The identifier is the one thing you need to address an item. Most commands take it as their first argument.

Mediatypes and collections

Each item has a mediatype (texts, movies, audio, image, software, web, data, or collection) and belongs to one or more collections. Collections are themselves items with mediatype:collection, which is why you can search inside one with a Lucene query:

archive search 'collection:nasa AND mediatype:image' -n 10

Search is Lucene

archive search speaks the same query language as the website's Advanced Search: field-scoped Lucene over a Solr index. mediatype:texts, subject:mathematics, date:[2010-01-01 TO 2012-12-31], and free text all work. Results come back as a stream of documents you can sort, project, and page through.

The Wayback Machine is separate

Web captures live in the Wayback Machine, a different service with its own APIs: an availability lookup, the CDX capture-history server, and Save Page Now. archive folds them into the wayback command group. A Wayback URL is addressed by the original URL plus a timestamp, not by an item identifier.

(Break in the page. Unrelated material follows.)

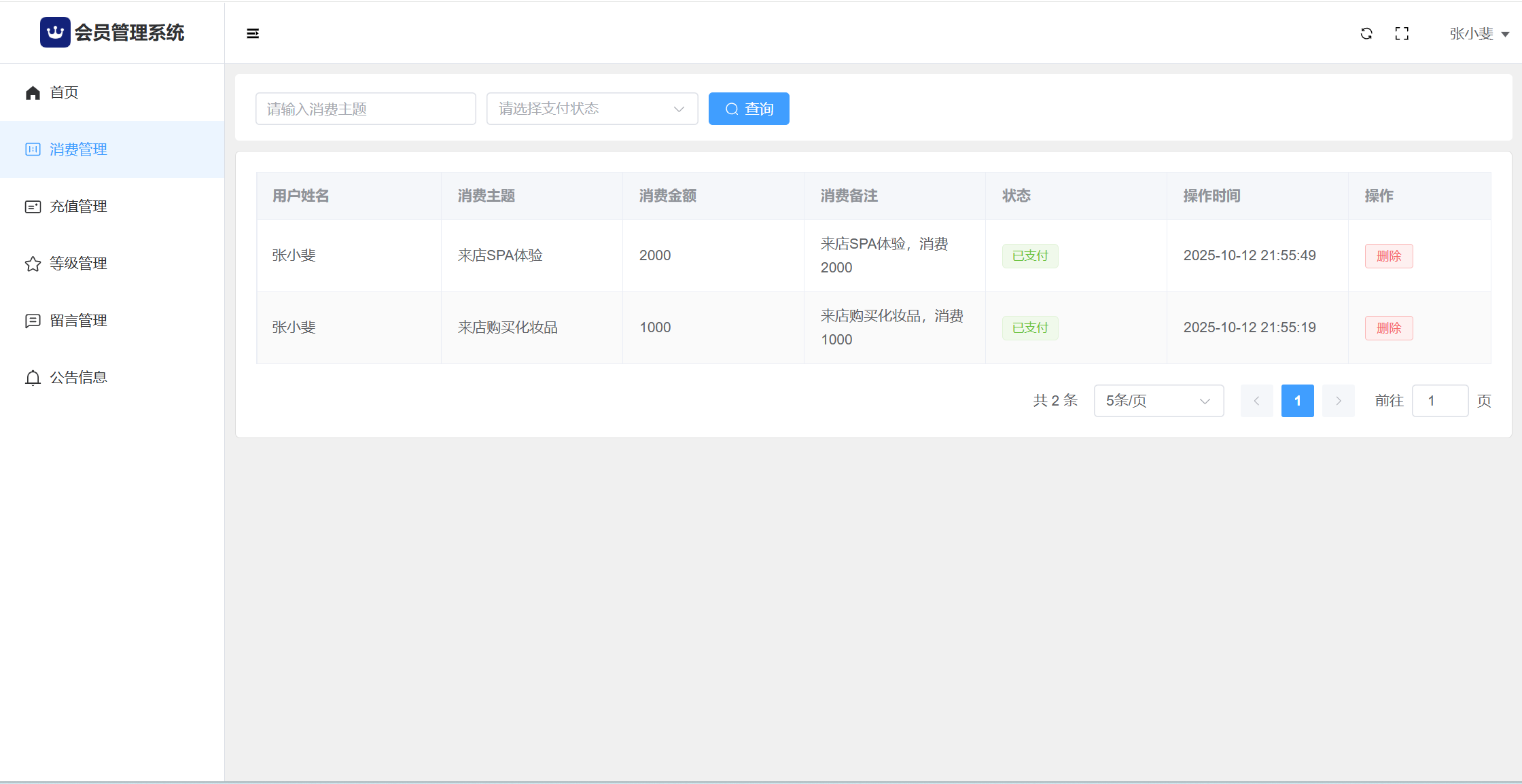
Task: Delete the 来店SPA体验 record
Action: tap(1389, 256)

archive wayback available example.com
archive wayback get example.com -t 2010 --text

Anonymous by default

Reading public data needs no account. Credentials (an IAS3 access/secret pair from your archive.org account) are only required to upload, delete, or read your task queue. See configuration for how to store them.

Output is yours to shape

Every command renders through one output layer, so the same data is a table for reading, JSON or JSONL for piping, CSV/TSV for a spreadsheet, or a bare list of URLs or identifiers for xargs. Pick with -o; project columns with --fields. See output formats.